Cache Mechanism for Agent RAG Systems
This addresses efficiency and effectiveness issues for developers and users of RAG-powered LLM agents, representing a novel method for a known bottleneck rather than an incremental improvement.
The paper tackles the problem of inefficient cache management in RAG-based LLM agents by introducing ARC, a novel caching framework that reduces storage to 0.015% of the original corpus, achieves up to 79.8% has-answer rate, and cuts average retrieval latency by 80%.

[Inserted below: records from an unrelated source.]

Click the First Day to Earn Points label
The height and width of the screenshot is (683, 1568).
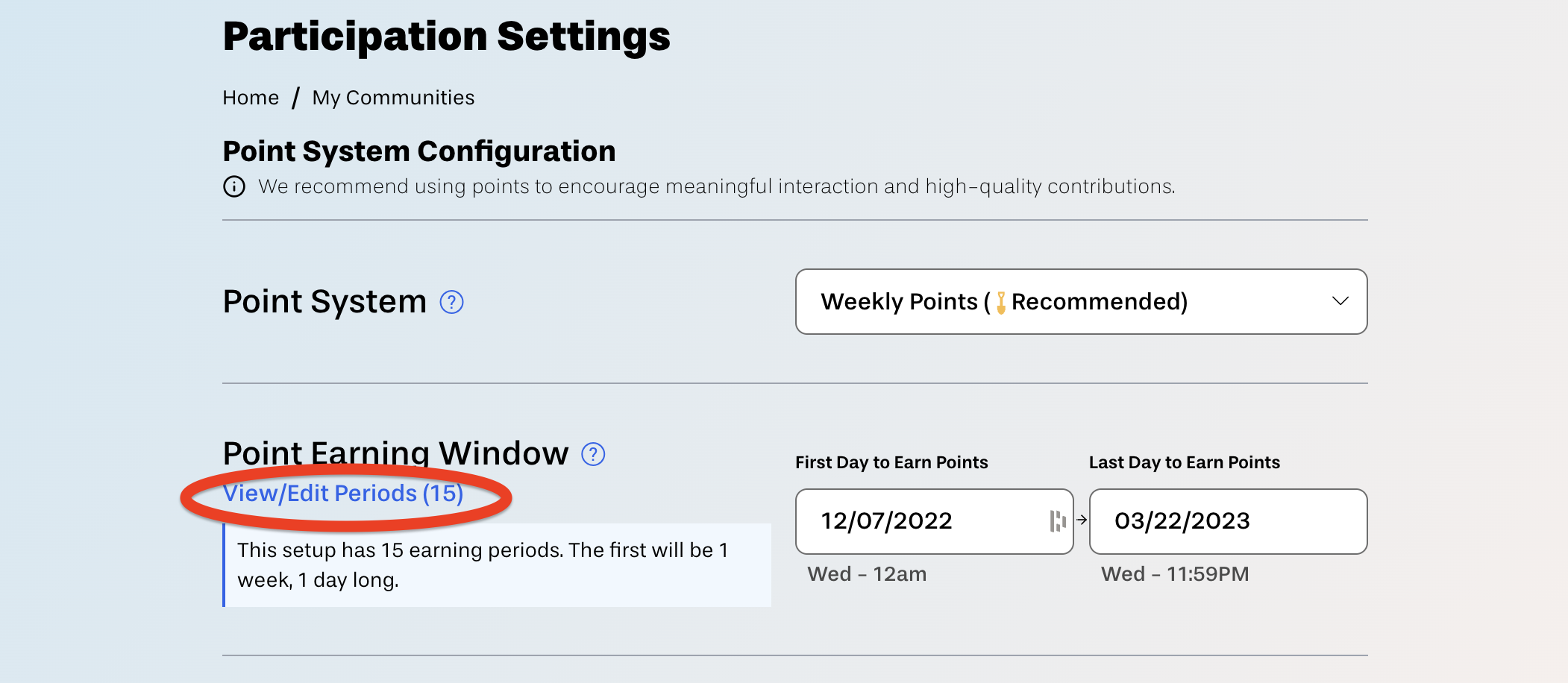[x=891, y=462]
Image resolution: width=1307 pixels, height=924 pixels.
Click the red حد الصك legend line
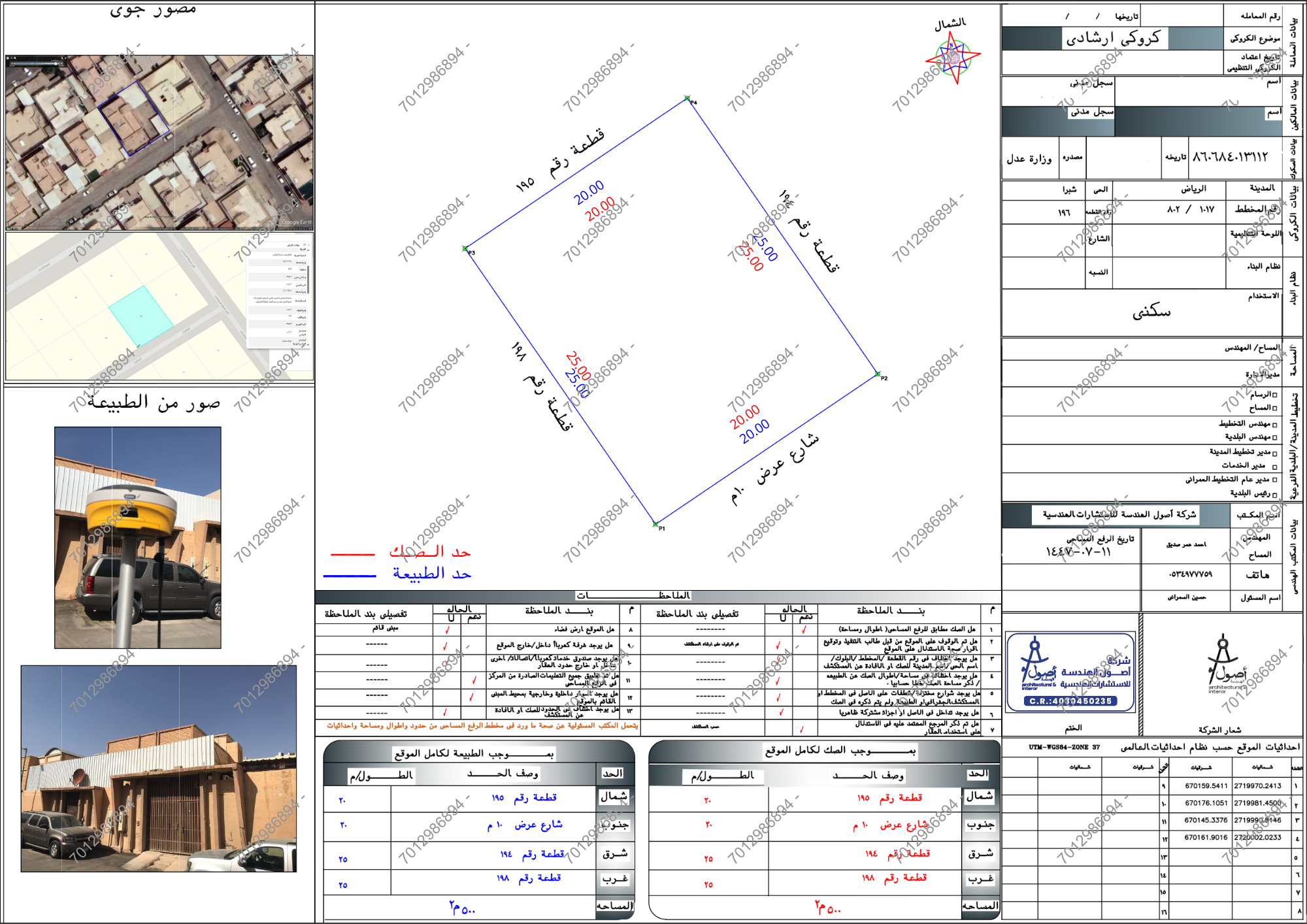coord(352,554)
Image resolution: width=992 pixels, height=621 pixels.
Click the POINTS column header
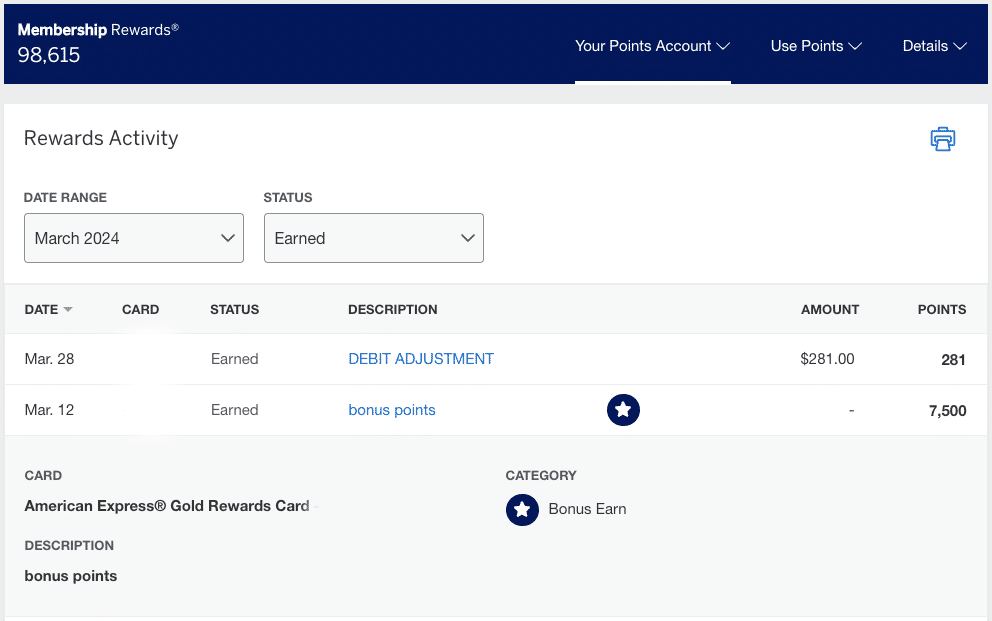[x=941, y=310]
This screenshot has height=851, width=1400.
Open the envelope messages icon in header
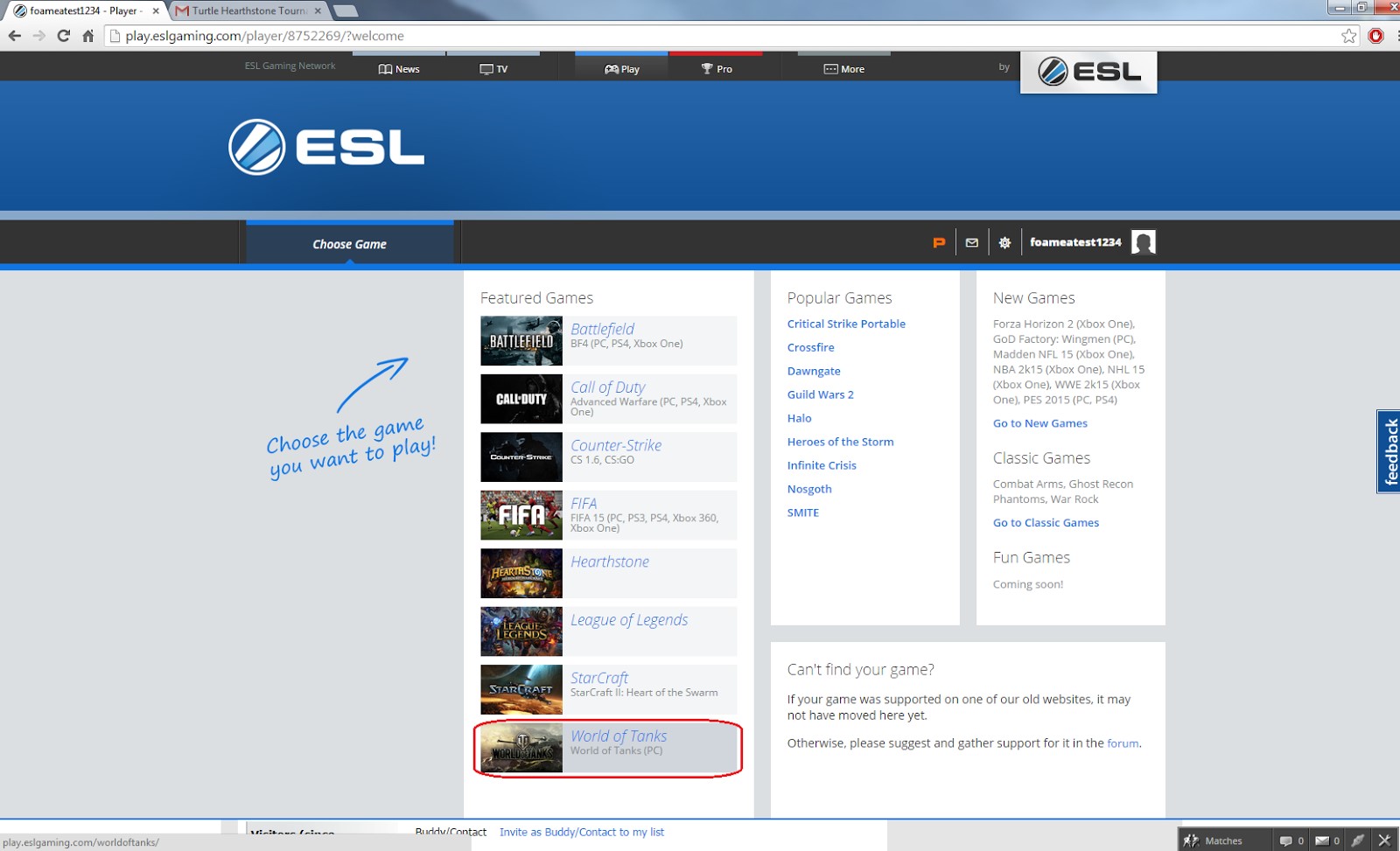tap(971, 242)
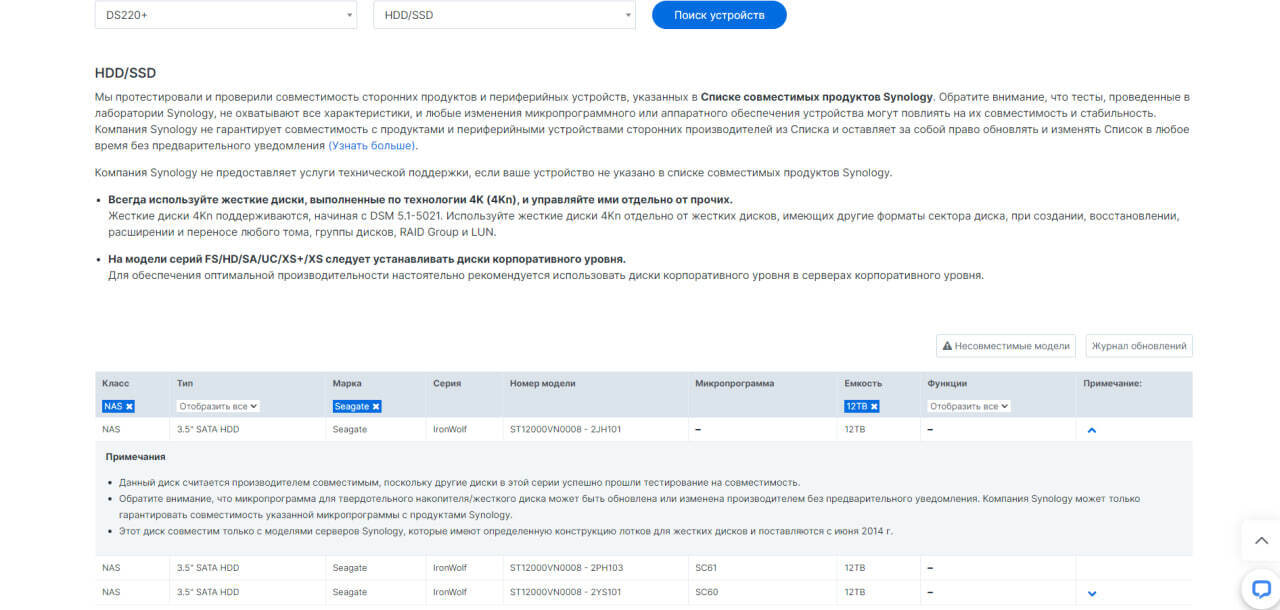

Recent advances in Large Language Model (LLM)-based agents have been propelled by Retrieval-Augmented Generation (RAG), which grants the models access to vast external knowledge bases. Despite RAG's success in improving agent performance, agent-level cache management, particularly constructing, maintaining, and updating a compact, relevant corpus dynamically tailored to each agent's need, remains underexplored. Therefore, we introduce ARC (Agent RAG Cache Mechanism), a novel, annotation-free caching framework that dynamically manages small, high-value corpora for each agent. By synthesizing historical query distribution patterns with the intrinsic geometry of cached items in the embedding space, ARC automatically maintains a high-relevance cache. With comprehensive experiments on three retrieval datasets, our experimental results demonstrate that ARC reduces storage requirements to 0.015% of the original corpus while offering up to 79.8% has-answer rate and reducing average retrieval latency by 80%. Our results demonstrate that ARC can drastically enhance efficiency and effectiveness in RAG-powered LLM agents.